Knapp zusammengefasst: Es war geil.
Gut, das Ergebnis natürlich nicht. Aber die heiße Nacht von Köpenick war auch eine Erinnerung daran, was für ein Erlebnis Fußball an bestimmten Tagen und Orten immer noch sein kann. Die Bierstube mit den hausgemachten Frikadellen, von der aus man am Wasser entlang zum Stadion laufen kann und durch die Bäume schon die altmodischen Flutlichtmasten sieht – das ist natürlich totales Union-Berlin-Klischee, aber es ist eben auch Realität und erzeugt eine ganz andere Art von Grundstimmung als eine Fahrt mit dem Shuttle vor die Tore der Stadt, in diese neuen Industriegebiete, in denen heute Fußball hergestellt wird.
Das nächste Klischee ist die Alte Försterei selbst, aber auch sie ist ja Realität. Man hat sich daran gewöhnt, dass Stadien nach Weingummi oder Wettanbietern heißen, dass Ecken und Gelbe Karten auf flackernden Leinwänden von Sponsoren präsentiert werden und dass man nach Toren der Heimmannschaft keinen Jubel hören kann, weil sofort ein infernalisches Getöse aus den Lautsprechern wummert, das entfernt an Musik erinnert. Aber es geht auch ohne all das. Man muss nur ab und zu mal daran erinnert werden.
Folklore und Tradition
Selbst die fünfminütige Konfusion Mitte der ersten Hälfte war fast so etwas wie eine Reise in die Vergangenheit. Wie sich später herausstellte, entstand sie durch die fast schon folkloristisch traditionelle Kombination von schlechter Planung (für ein paar Union-Fans, die auf dem Dach der Heimtribüne bei einer Choreo geholfen hatten, gab es nur nur einen Weg herab: hinter der Gästetribüne), hysterischer Gerüchte und überzogener Polizeiarbeit (die Ordnungskräfte nahmen offenbar einige Gästefans fest, die sich von den paar Unionern provoziert fühlten oder provoziert fühlen wollten, und setzten dabei recht unkontrolliert Reizgas ein). Bedrohlich war das Ganze bei uns jedenfalls nicht. Vielleicht würde ich das anders sehen, wenn mein Sohn noch klein wäre. Aber das ist er eben nicht, also nahmen wir das Alphatiergehabe aller Uniformierten (in Gelb, in Rot und in Anthrazit) ebenso gelassen hin wie das Feuerwerk.

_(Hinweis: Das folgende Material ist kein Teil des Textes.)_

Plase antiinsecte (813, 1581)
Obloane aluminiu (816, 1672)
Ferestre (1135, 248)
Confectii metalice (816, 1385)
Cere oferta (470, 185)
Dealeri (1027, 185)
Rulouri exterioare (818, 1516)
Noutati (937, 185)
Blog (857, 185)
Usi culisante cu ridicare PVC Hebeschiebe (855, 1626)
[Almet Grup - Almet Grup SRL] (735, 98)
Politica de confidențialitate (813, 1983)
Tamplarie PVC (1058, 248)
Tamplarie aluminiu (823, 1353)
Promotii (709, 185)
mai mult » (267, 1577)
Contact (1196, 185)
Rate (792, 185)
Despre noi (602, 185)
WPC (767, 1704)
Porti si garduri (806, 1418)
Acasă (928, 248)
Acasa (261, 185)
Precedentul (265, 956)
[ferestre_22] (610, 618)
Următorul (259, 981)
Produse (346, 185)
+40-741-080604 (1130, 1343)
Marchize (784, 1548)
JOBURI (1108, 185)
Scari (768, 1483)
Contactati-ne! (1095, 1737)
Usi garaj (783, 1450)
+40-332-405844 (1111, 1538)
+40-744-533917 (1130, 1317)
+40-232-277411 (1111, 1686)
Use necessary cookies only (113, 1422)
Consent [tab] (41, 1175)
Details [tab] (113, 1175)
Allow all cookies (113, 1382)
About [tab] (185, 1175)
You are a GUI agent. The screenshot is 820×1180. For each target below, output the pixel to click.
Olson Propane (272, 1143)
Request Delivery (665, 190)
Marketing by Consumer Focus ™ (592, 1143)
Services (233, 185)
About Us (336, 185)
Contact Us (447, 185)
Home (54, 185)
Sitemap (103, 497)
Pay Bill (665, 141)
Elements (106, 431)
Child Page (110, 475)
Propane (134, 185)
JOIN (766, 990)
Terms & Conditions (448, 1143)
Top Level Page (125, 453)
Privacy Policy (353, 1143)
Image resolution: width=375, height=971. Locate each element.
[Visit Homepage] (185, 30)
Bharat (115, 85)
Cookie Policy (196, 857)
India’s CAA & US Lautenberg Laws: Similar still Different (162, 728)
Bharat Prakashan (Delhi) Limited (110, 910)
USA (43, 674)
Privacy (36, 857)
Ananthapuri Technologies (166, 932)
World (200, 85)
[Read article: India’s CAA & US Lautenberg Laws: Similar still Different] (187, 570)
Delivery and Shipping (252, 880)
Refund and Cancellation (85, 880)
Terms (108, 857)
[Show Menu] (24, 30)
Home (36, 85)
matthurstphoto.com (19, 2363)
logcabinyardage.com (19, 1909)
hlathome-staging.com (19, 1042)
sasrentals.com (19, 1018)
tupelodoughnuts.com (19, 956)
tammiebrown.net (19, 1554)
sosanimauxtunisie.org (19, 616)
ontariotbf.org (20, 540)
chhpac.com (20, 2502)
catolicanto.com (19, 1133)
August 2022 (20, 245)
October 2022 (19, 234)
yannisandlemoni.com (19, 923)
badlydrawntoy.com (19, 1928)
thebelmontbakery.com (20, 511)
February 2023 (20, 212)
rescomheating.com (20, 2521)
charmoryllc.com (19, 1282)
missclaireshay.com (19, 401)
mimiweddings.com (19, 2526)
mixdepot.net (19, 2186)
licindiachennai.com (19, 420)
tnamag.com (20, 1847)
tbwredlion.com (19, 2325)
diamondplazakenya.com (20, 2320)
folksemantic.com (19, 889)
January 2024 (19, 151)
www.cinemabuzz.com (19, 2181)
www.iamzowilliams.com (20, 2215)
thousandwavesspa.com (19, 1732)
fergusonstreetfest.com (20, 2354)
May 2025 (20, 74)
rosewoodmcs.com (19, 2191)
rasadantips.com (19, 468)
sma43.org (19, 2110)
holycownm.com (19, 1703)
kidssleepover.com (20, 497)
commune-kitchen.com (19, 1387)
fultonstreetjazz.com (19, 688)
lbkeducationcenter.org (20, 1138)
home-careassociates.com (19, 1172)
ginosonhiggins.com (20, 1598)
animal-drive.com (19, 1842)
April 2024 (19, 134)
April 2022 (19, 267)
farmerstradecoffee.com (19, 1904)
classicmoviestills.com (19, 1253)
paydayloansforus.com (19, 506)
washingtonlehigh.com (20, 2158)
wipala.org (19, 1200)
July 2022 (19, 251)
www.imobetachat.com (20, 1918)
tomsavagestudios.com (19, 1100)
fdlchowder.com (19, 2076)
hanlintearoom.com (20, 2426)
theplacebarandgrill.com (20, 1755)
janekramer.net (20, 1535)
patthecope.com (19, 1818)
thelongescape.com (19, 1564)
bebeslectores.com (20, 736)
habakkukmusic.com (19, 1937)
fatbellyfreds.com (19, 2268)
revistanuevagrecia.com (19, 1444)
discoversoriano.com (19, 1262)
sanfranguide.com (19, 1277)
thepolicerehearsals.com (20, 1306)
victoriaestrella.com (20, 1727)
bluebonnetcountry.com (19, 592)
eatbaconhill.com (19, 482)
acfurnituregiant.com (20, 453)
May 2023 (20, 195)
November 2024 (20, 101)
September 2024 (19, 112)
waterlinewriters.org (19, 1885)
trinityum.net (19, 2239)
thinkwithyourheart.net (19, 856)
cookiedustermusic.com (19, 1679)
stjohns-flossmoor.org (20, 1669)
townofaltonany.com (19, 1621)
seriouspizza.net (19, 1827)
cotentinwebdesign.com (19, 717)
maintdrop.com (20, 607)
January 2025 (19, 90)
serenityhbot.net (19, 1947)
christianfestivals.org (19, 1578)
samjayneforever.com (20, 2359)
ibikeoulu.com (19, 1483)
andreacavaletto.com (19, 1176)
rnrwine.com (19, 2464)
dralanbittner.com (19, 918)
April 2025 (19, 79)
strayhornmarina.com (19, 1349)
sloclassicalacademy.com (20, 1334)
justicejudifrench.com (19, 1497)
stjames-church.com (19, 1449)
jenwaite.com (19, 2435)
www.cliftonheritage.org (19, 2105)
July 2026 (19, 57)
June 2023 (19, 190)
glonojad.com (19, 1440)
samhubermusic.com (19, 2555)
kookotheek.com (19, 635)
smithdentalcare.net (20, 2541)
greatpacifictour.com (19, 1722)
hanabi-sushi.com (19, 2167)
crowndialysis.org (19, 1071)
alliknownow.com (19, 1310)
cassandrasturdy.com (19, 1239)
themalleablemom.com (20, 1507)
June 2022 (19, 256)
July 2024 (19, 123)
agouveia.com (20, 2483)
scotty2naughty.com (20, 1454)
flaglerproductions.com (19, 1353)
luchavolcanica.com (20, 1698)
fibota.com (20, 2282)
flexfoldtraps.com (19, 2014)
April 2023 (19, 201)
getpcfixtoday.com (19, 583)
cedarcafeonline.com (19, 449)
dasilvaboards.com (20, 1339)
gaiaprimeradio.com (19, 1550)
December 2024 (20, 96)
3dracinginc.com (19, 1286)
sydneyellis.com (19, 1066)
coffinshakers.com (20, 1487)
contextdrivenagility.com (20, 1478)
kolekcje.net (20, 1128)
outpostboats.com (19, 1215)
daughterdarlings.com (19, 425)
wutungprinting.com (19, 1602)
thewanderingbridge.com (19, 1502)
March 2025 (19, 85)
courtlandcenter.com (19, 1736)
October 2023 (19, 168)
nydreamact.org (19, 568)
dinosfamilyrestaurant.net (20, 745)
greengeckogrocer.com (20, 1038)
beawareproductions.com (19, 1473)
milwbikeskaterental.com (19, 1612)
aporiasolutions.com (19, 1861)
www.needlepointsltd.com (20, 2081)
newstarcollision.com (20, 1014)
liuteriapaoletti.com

Und sogar das Spiel war in gewissem Sinn altmodisch. Ein mit viel Geld zusammengestelltes Team glaubte, das Geschehen zu kontrollieren, und wartete auf Fehler – die es dann selbst machte. Der mutige Außenseiter glaubte an sich und sein Publikum und nutzte die Gunst der Stunde. Guardiola-Teams gewinnen solche Spiele trotzdem, wir nicht. Das hatte fast etwas Tröstliches. Fast könnte man sagen, wir haben verloren, aber der Fußball hat gewonnen.
Hat er vielleicht auch. Trotzdem wäre ich lieber in ein kaltes, funktionales Stadion in einer gesichtslosen Vorstadt gefahren und hätte gewonnen. Oder nicht? Hm, da muss ich kurz drüber nachdenken.